Real output from cargo run:

prod -> 0.0.0.0:8080
reserialized:
title = "prod"
[server]
host = "0.0.0.0"
port = 8080

The nested Server struct maps to TOML’s [server] table both ways. Notice that the scalar title is emitted before the table — the toml crate orders output so that all top-level keys precede any tables, which is required by the TOML grammar.

Difficulty: Medium

Objective: Deserialize CSV rows into typed records and compute a summary.

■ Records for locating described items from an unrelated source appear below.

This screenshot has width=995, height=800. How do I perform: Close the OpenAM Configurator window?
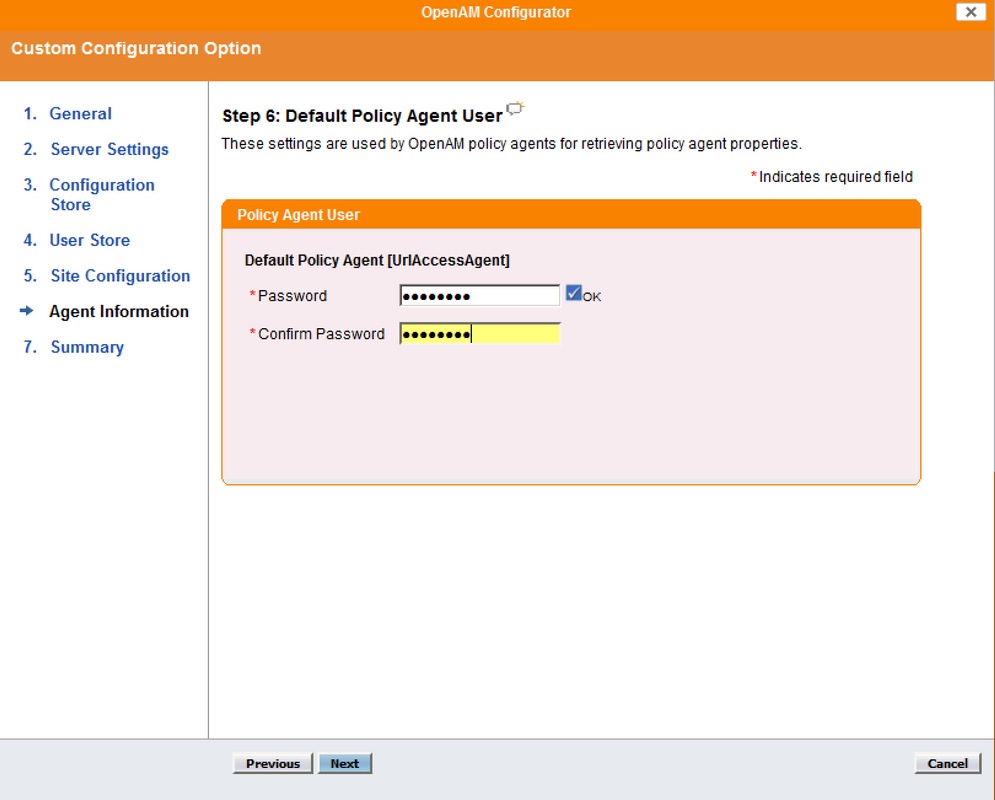[x=968, y=12]
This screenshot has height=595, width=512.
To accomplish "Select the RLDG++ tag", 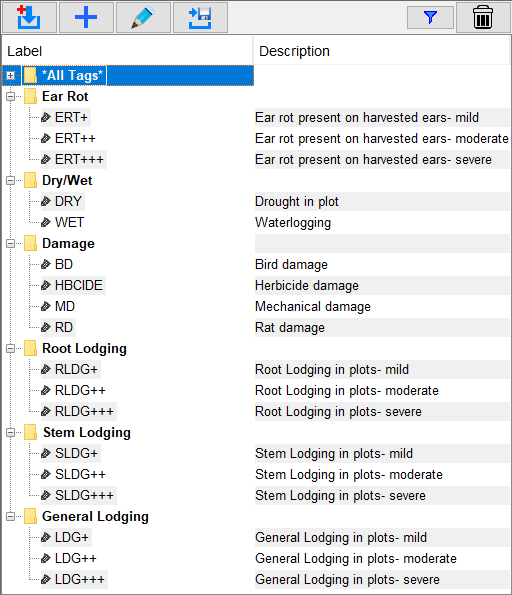I will pos(80,390).
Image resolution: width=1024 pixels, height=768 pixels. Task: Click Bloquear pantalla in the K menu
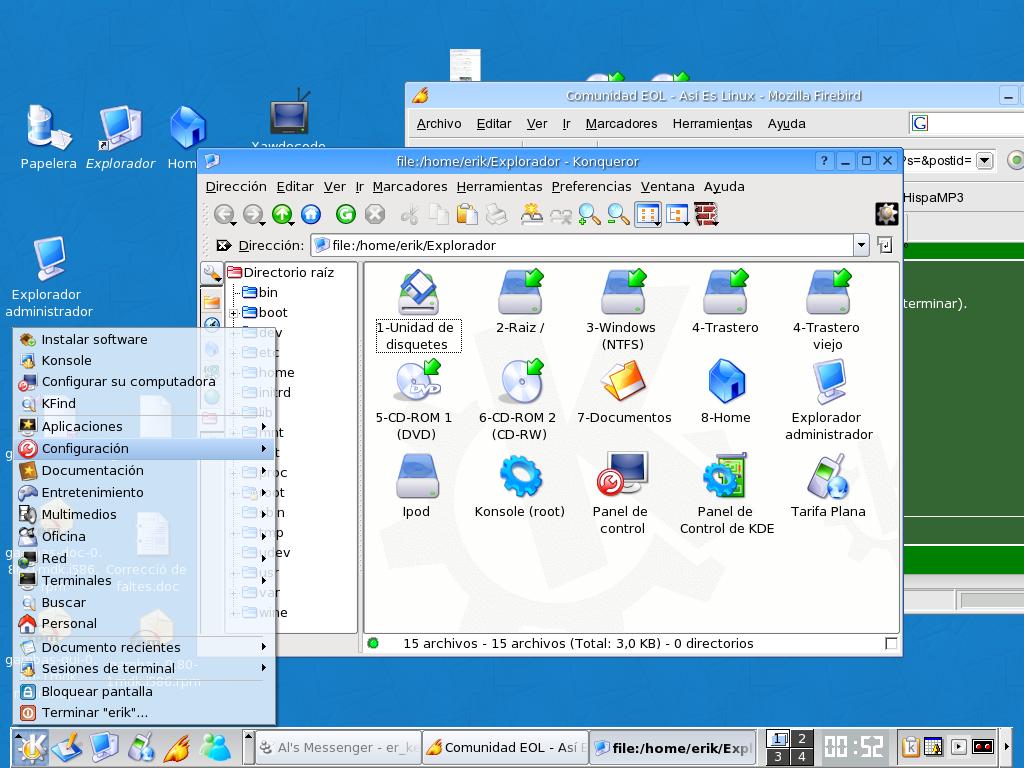[96, 691]
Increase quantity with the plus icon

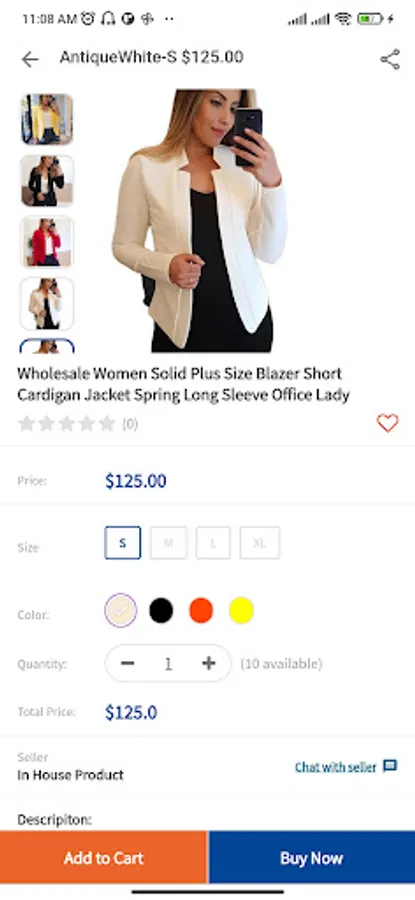[x=208, y=664]
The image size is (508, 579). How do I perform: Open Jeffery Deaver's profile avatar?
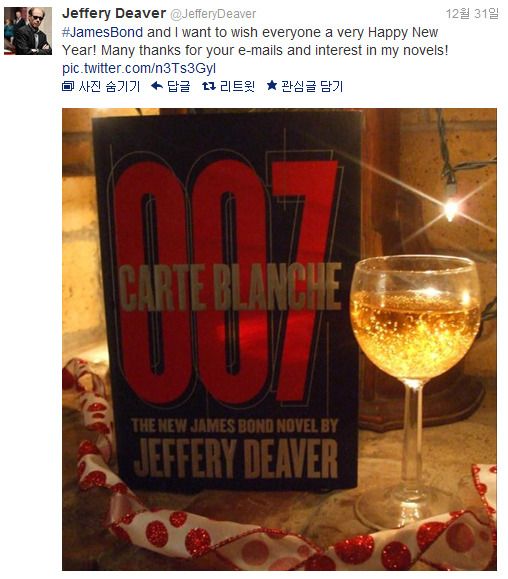(28, 31)
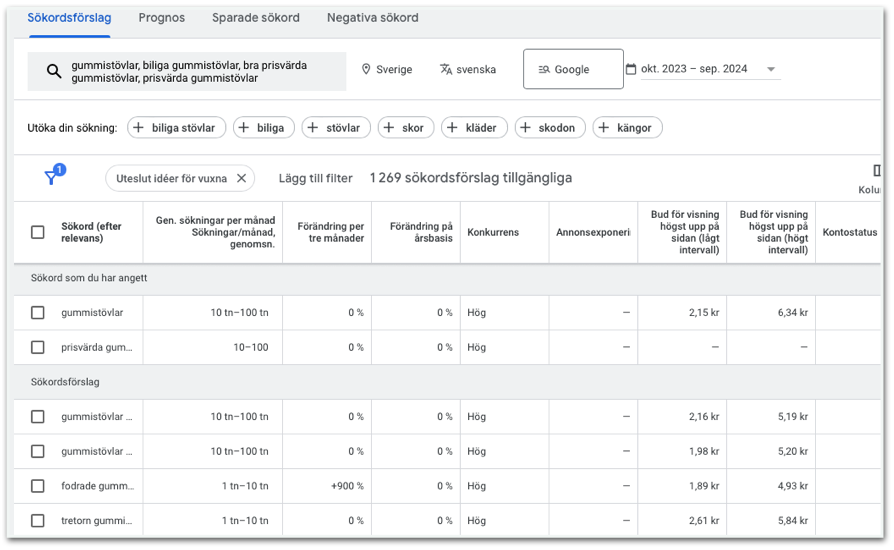894x550 pixels.
Task: Tick the select-all checkbox in table header
Action: (x=38, y=232)
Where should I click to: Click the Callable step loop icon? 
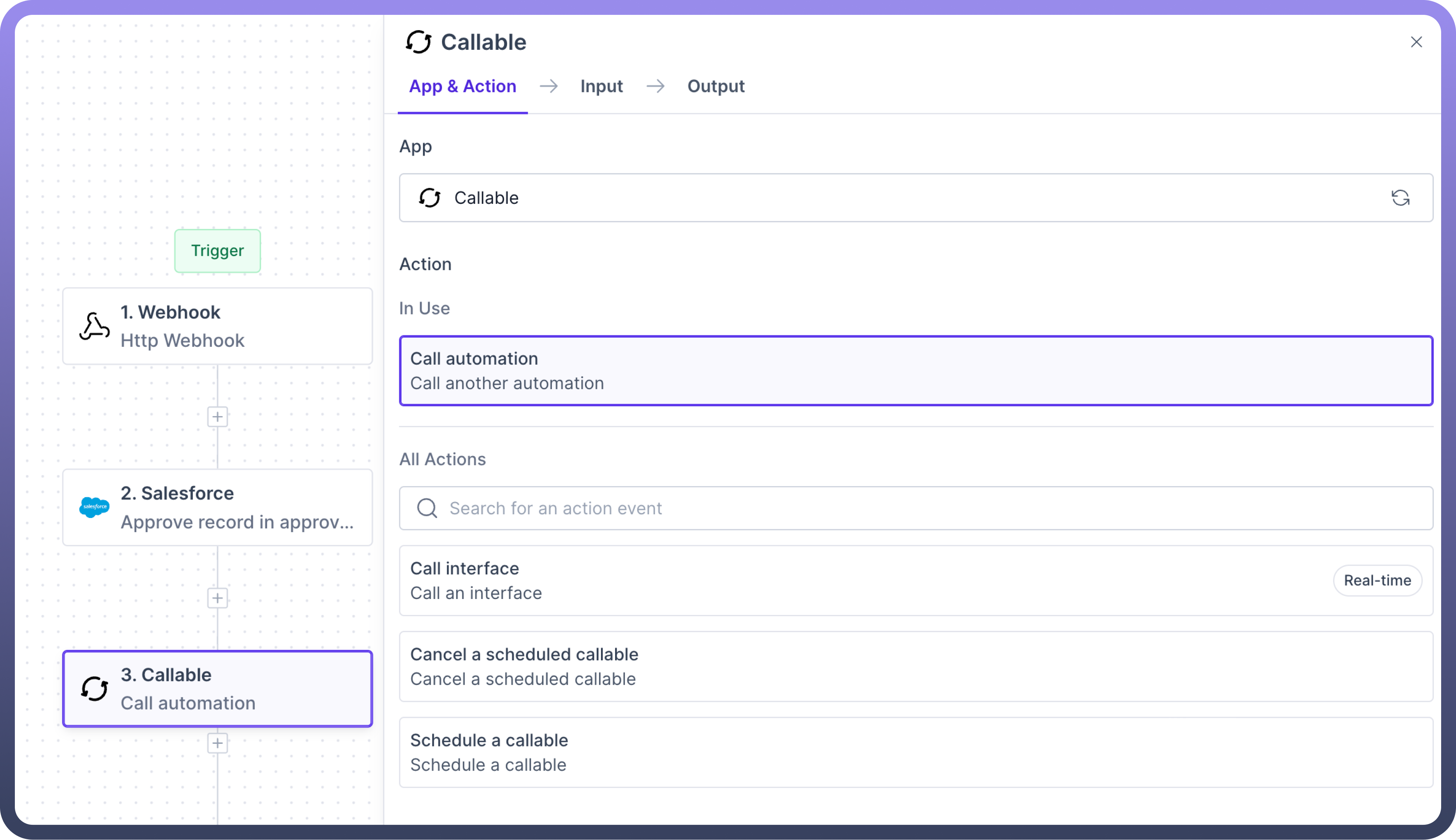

Instructions: Define Sale { product: String, units: u32, revenue: f64 } deriving Deserialize and Debug. Using csv::Reader::from_reader, deserialize the CSV string below into Sale records, then print the total revenue and the single product with the highest revenue. Each row deserializes into a fully-typed Sale — no manual string-to-number parsing.

use serde::Deserialize;
// TODO: define Sale with derive(Deserialize, Debug)
fn main() -> Result<(), Box<dyn std::error::Error>> {
let csv_in = "\
product,units,revenue
widget,120,2400.0
gadget,80,3200.0
gizmo,45,900.0
";
// TODO: deserialize rows, print total revenue and the top product
Ok(())
}
Solution
use serde::Deserialize;
#[derive(Debug, Deserialize)]
struct Sale {
product: String,
units: u32,
revenue: f64,
}
fn main() -> Result<(), Box<dyn std::error::Error>> {
let csv_in = "\
product,units,revenue
widget,120,2400.0
gadget,80,3200.0
gizmo,45,900.0
";
let mut rdr = csv::Reader::from_reader(csv_in.as_bytes());
let mut total = 0.0;
let mut best: Option<(String, f64)> = None;
for record in rdr.deserialize() {
let sale: Sale = record?;
total += sale.revenue;
if best.as_ref().map_or(true, |(_, r)| sale.revenue > *r) {
best = Some((sale.product.clone(), sale.revenue));
}
let _ = sale.units; // available if you want a per-unit figure
}
let (top_product, top_revenue) = best.expect("at least one row");
println!("total revenue = {total}");
println!("top product = {top_product} ({top_revenue})");
Ok(())
}

Real output from cargo run:

total revenue = 6500
top product = gadget (3200)

csv::Reader reads the header row to map columns to the Sale fields by name, and each record? yields a typed Sale with units already parsed as u32 and revenue as f64. The map_or(true, ...) keeps the first row as the initial “best” and then updates it whenever a higher-revenue row appears.